Reputation: 599
I'm working with SQL Server 2012 and have the following tables : Ownership
, Property
, Person
The table Person
holds information about people such as first name, last name and this table has PersonId
as primary key.
The table Property
holds information about property such as property area, property description .. and this table has PropertyId
as primary key
Because each person can have more than one property, and each ownership of a property can be more than one person, then we have a many-to-many relationship between Person
and Property
So I created the table Ownership
to break this relationship, so this table has PersonId
and PropertyId
as foreign keys, and the following columns : PropertyId
as "Primary key", StartDate
, EndDate
and OwnershipPercent
.
Start Date
and End Date
refer to the period in which the property is owned by someone, and the OwnershipPercent
refers to the person's share of the property.
Now I would to write a query to return any property that is owned by more than one person by more than 100% in the same time
For example:
Property with Id=1
belongs to person with #1 from 1-1-2010 to 1-1-2012 and his share of this property is 90%, and this property also belongs to another person with #2 from 1-1-2010 to 1-1-2012 and his share of this property is 80%.. as we see if we sum 90+80=170% at same time and this is wrong (because it would be less than 100% at same time)
I wrote the following query:
SELECT A.PropertyId
FROM Ownership A INNER JOIN Ownership B
ON a.PersonId <> b.PersonId
AND A.PropertyId = B.PropertyId
AND A.StartDate <= B.EndDate
AND A.EndDate >= B.StartDate
group by A.PropertyId
Having (sum(A.OwnershipPercent)) <=100;
but if we have a property that belongs to 5 people, it makes (5×4)=20 sums and this is wrong
How to fix this ?
Upvotes: 4
Views: 4525
Reputation: 77657
The following is similar to @Gordon Linoff's suggestion in that it also "decomposes" the list of ranges into the list of start and end dates.

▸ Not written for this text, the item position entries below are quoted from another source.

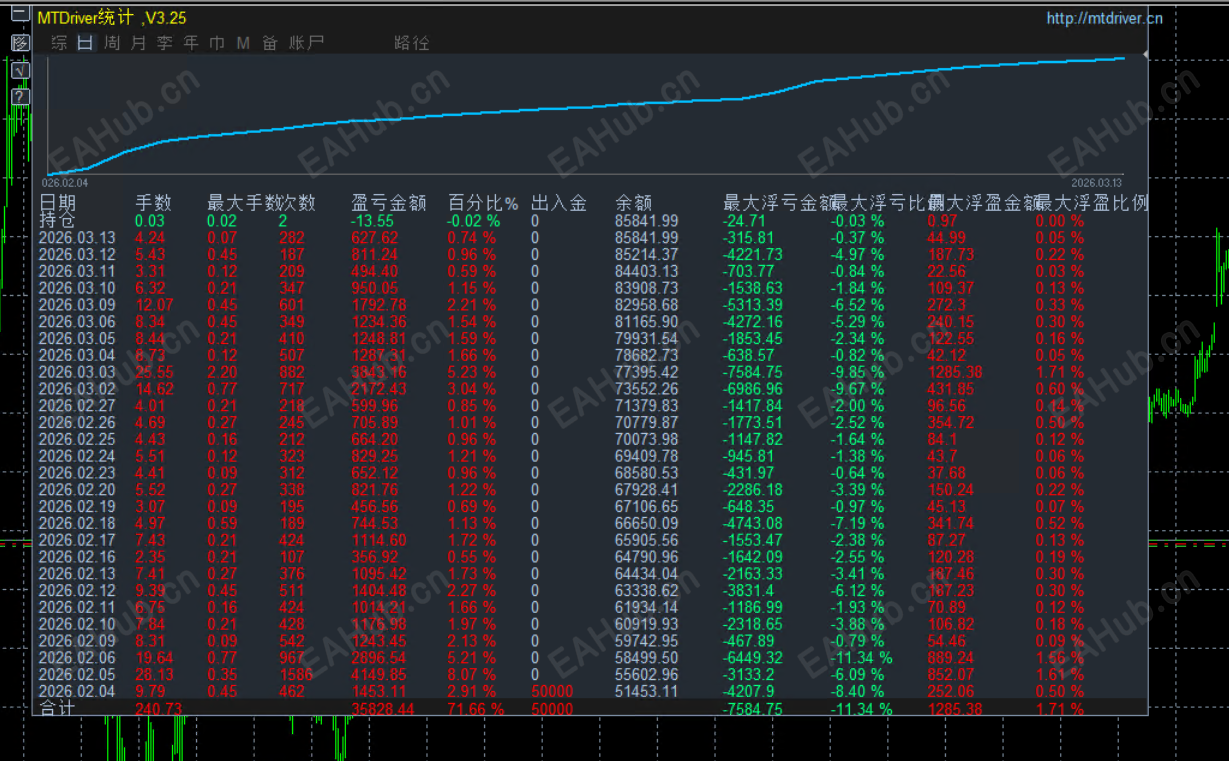Viewport: 1229px width, 761px height.
Task: Click the M toolbar button
Action: tap(242, 43)
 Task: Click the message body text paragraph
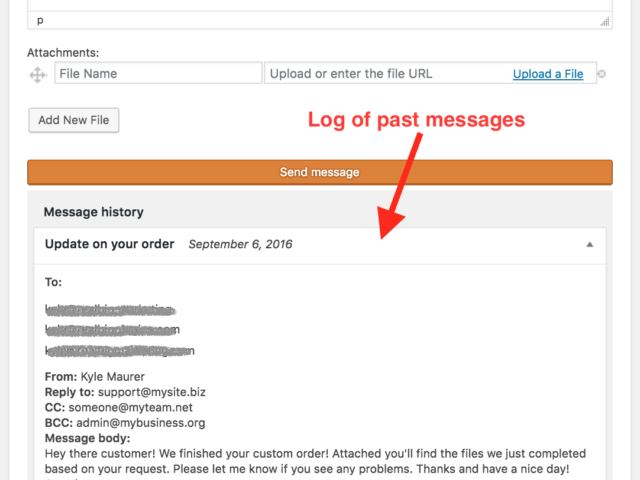click(315, 461)
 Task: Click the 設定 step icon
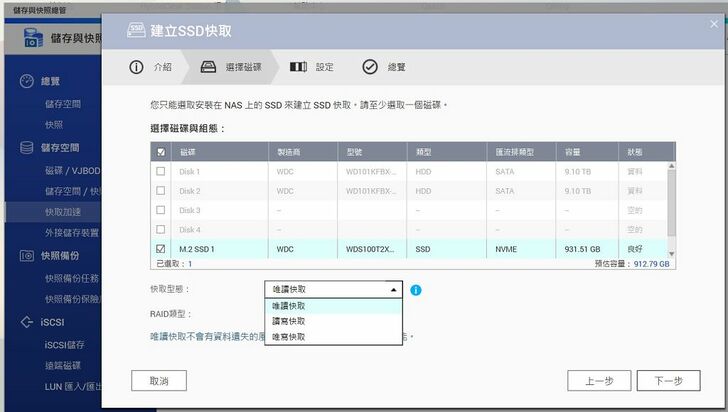click(x=298, y=67)
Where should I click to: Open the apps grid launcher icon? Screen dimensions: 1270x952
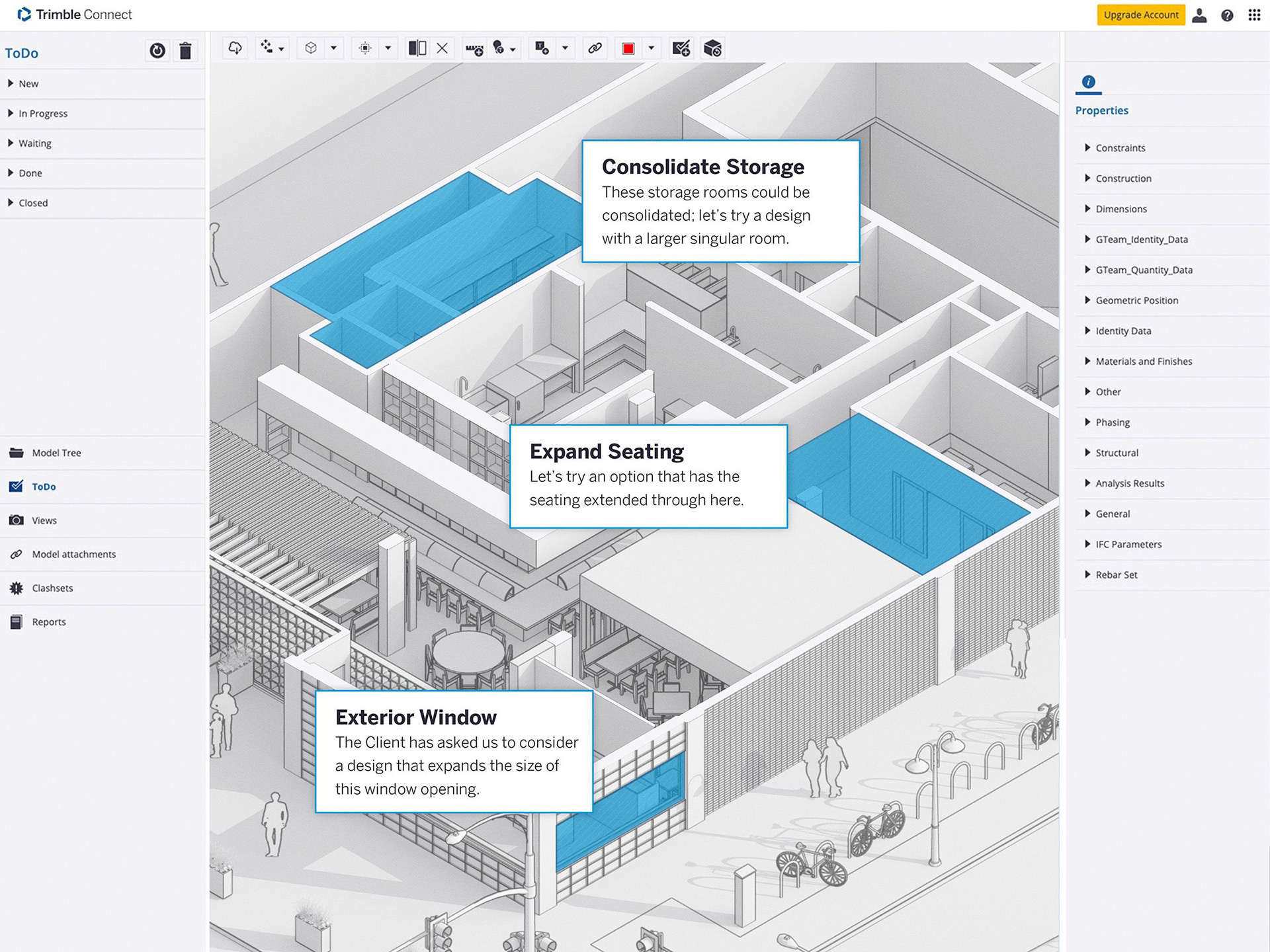point(1254,15)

However, it uses a different technique on the resulting list. It also assumes that only the beginning date is inclusive, while the ending date is not.
WITH unpivoted AS (
SELECT
PropertyId,
EventDate,
OwnershipPercent,
PercentFactor = CASE EventDateType WHEN 'EndDate' THEN -1 ELSE 1 END
FROM Ownership
UNPIVOT (
EventDate FOR EventDateType IN (StartDate, EndDate)
) u
)
, summedup AS (
SELECT DISTINCT
PropertyId,
EventDate,
TotalPercent = SUM(OwnershipPercent * PercentFactor)

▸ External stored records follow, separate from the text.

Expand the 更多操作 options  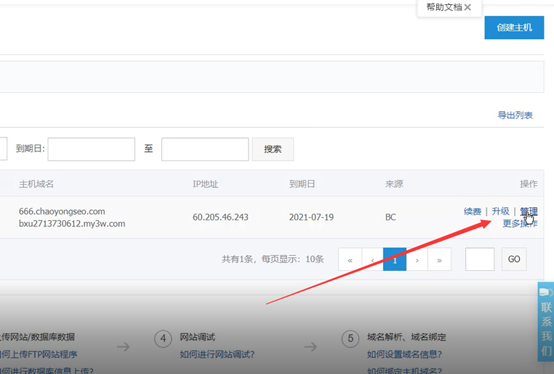pos(520,224)
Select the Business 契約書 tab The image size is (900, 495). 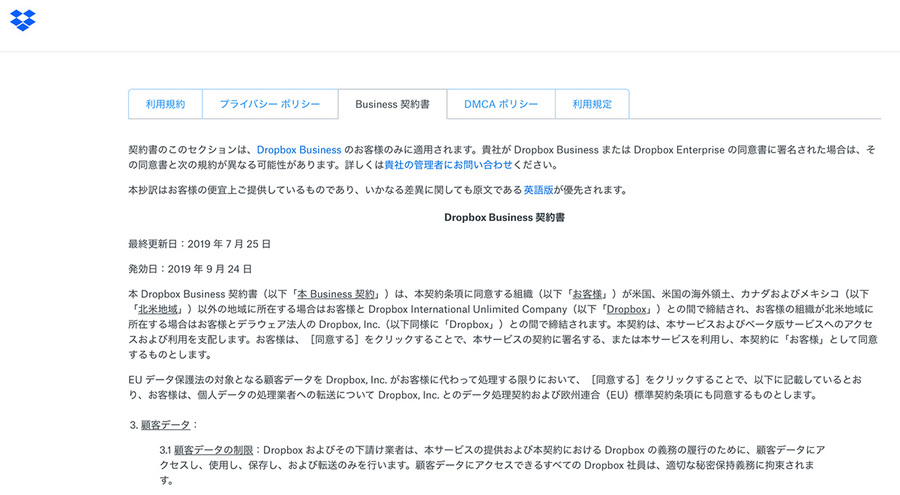coord(392,104)
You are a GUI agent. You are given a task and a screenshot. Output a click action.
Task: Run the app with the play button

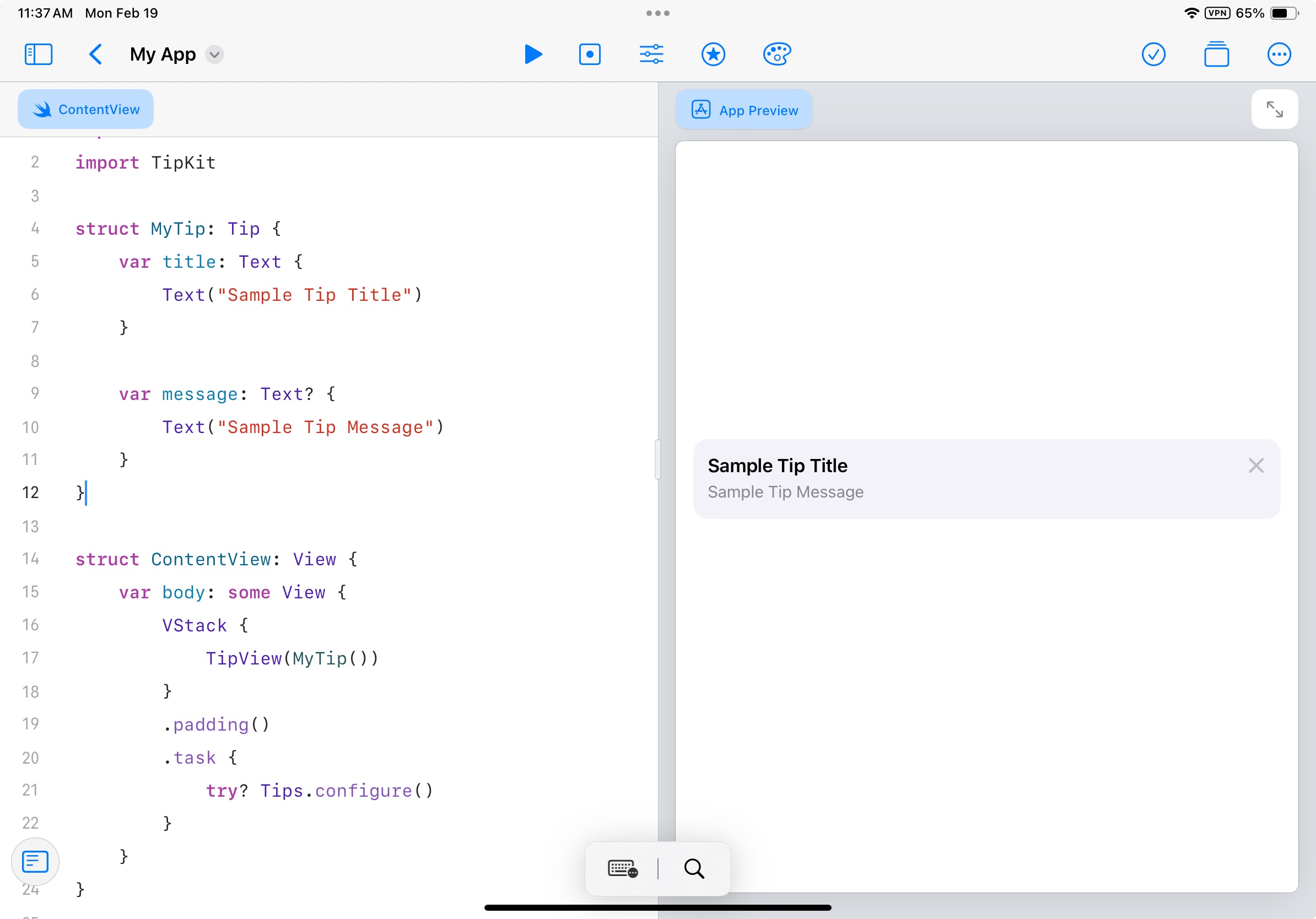coord(532,55)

OVER (PARTITION BY PropertyId ORDER BY EventDate)
FROM unpivoted
)
SELECT
s.EventDate,
s.TotalPercent,
o.PropertyId,
o.PersonId,
o.StartDate,
o.EndDate,
o.OwnershipPercent
FROM summedup s
INNER JOIN Ownership o
ON s.PropertyId = o.PropertyId
AND s.EventDate >= o.StartDate
AND s.EventDate < o.EndDate
WHERE TotalPercent > 100 -- changed from the original "<= 100"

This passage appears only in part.